── SUPPLIED DATA ──

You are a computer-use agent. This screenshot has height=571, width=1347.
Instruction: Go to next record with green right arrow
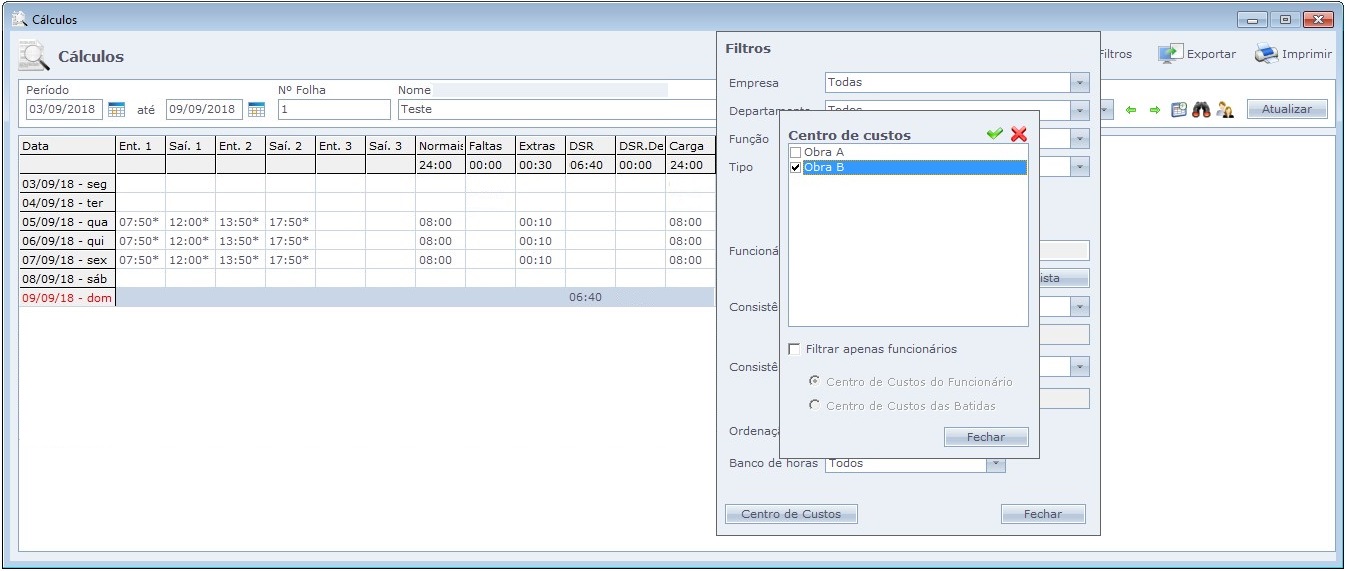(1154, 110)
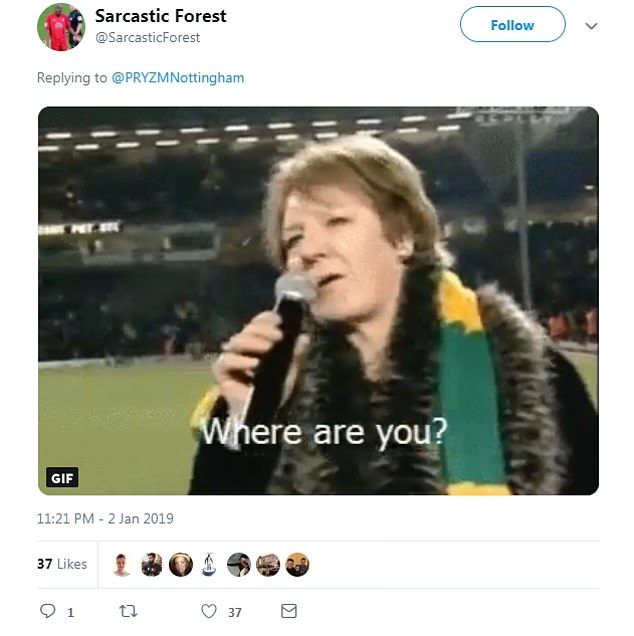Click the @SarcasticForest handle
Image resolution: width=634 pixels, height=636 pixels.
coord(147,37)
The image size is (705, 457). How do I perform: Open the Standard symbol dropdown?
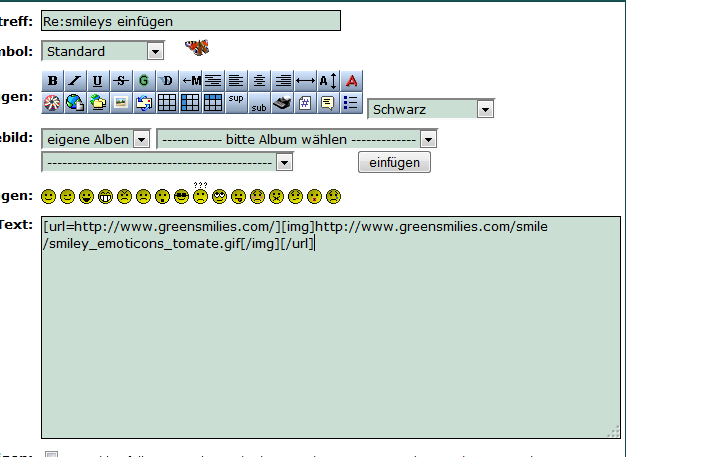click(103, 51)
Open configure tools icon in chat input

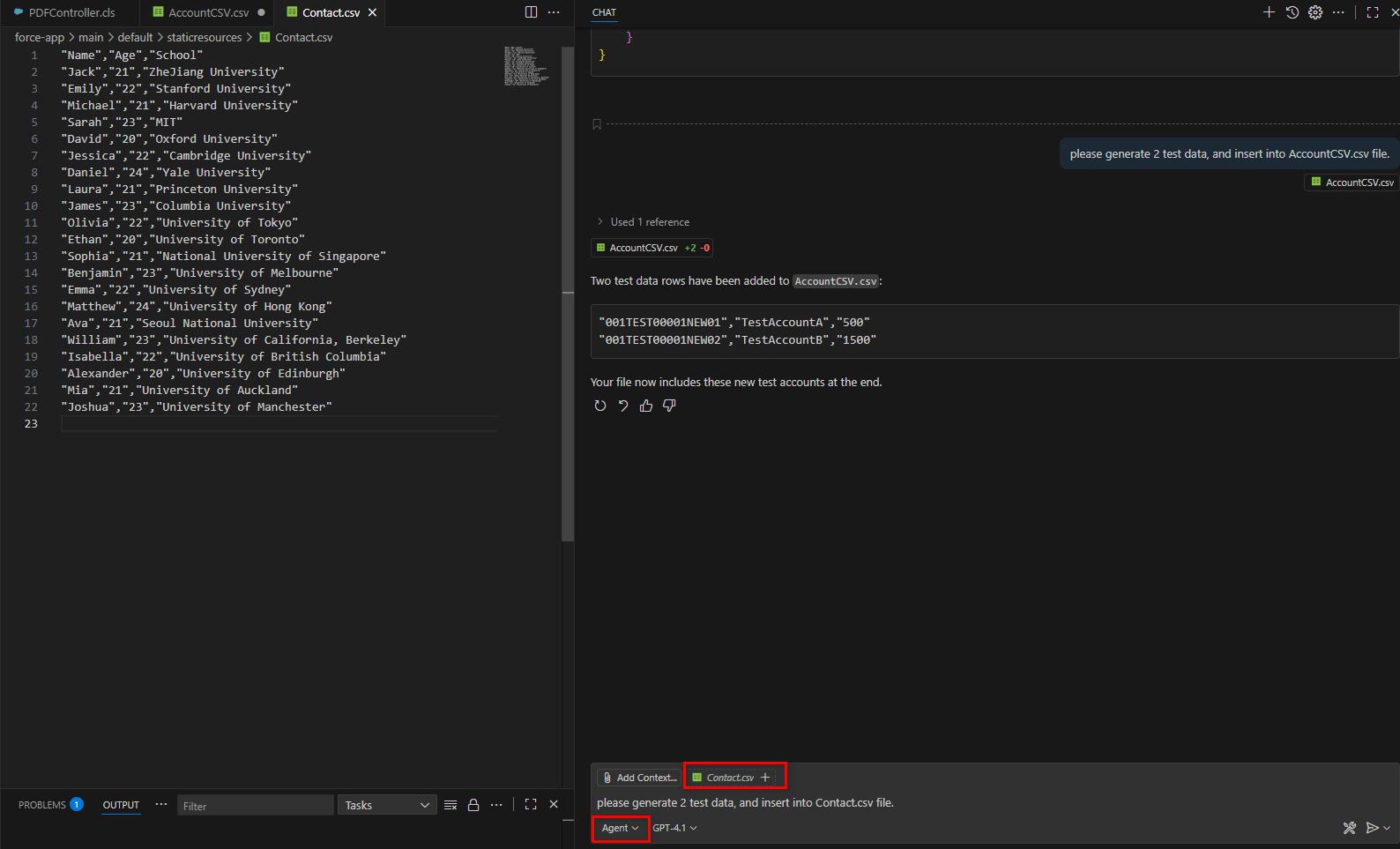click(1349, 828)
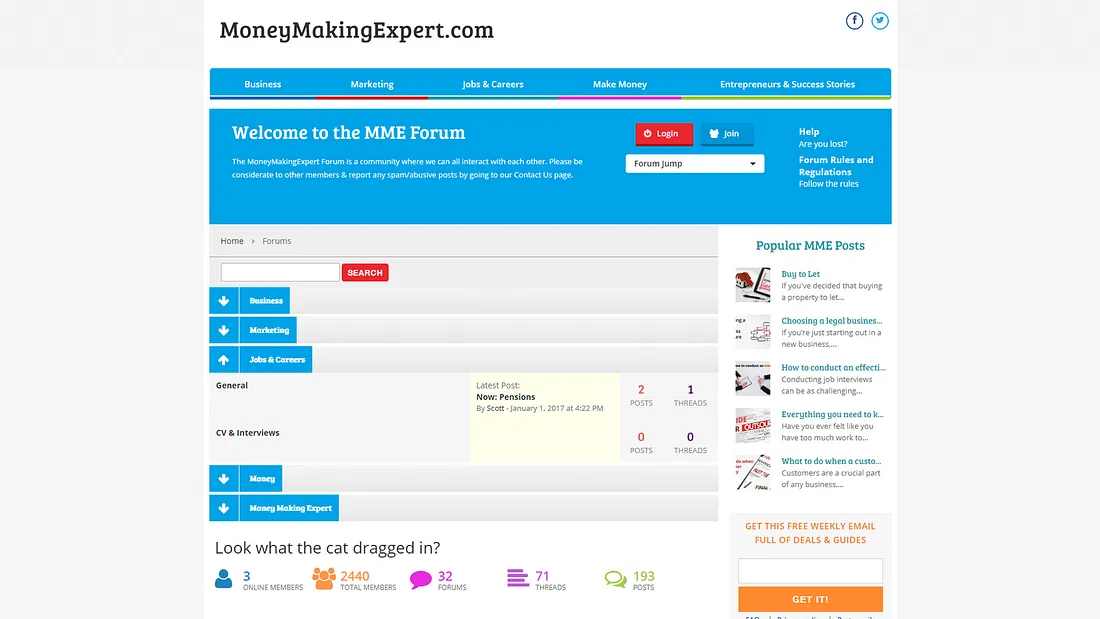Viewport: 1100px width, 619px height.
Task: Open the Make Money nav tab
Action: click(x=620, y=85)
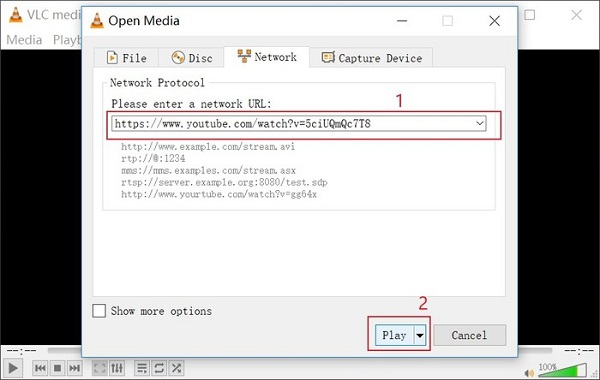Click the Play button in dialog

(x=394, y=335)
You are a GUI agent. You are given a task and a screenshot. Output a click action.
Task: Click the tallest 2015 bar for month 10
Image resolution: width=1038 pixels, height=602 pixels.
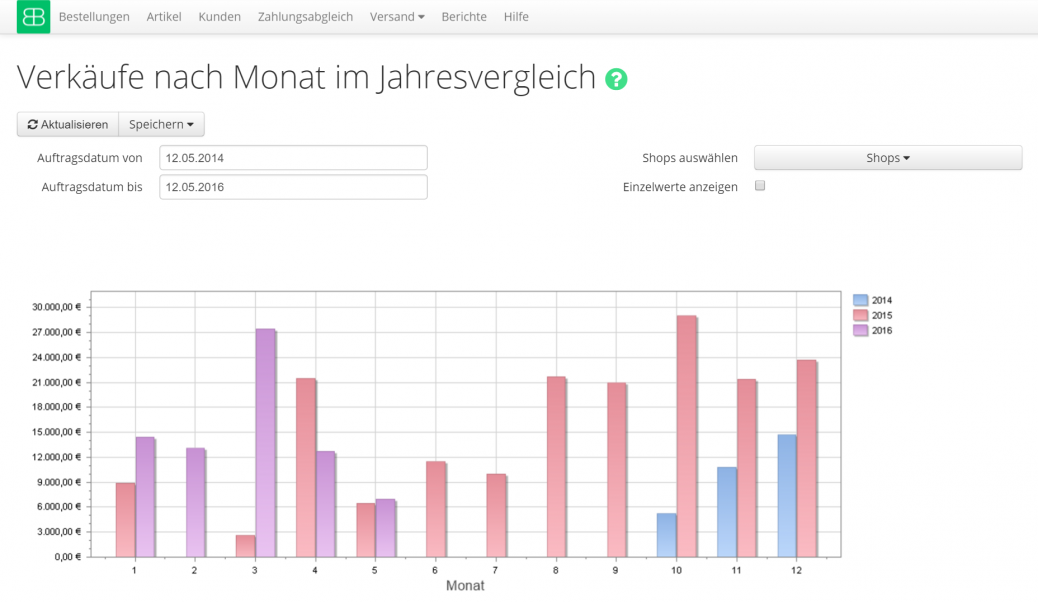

───
── SUPPLIED DATA ──

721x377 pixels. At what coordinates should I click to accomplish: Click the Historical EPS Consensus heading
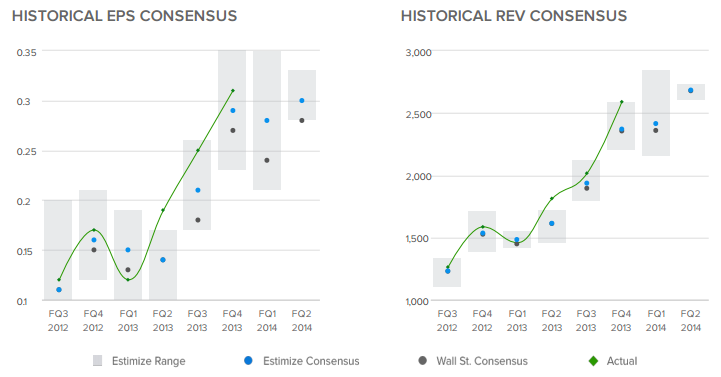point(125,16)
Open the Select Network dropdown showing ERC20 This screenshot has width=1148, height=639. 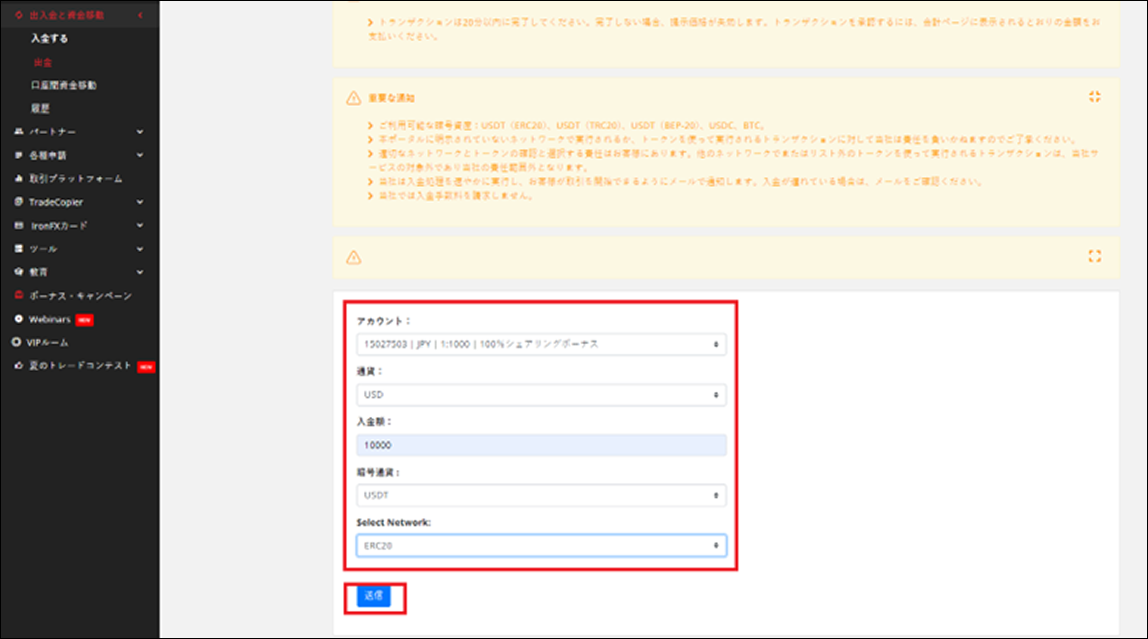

───
── SUPPLIED DATA ──

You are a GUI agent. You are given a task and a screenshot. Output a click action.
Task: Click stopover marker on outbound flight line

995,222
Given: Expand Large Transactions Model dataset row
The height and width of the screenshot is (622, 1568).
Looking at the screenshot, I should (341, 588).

───

• **TASK INSTRUCTIONS**:
Please copy the lines above exactly, starting at the line that holds "The image size" and ending at the line that holds "Image resolution: width=1038"; include both, but no pictures.

• **SOLUTION**:
The image size is (705, 457). How do I perform: Open the Standard symbol dropdown?
click(103, 51)
Open configure tools icon in chat input

click(1349, 828)
Viewport: 1100px width, 619px height.
Task: Open the Make Money nav tab
Action: click(x=620, y=85)
Click the Play button in dialog

(x=394, y=335)
You are a GUI agent. You are given a task and a screenshot. Output a click action.
Task: Click the tallest 2015 bar for month 10
Image resolution: width=1038 pixels, height=602 pixels.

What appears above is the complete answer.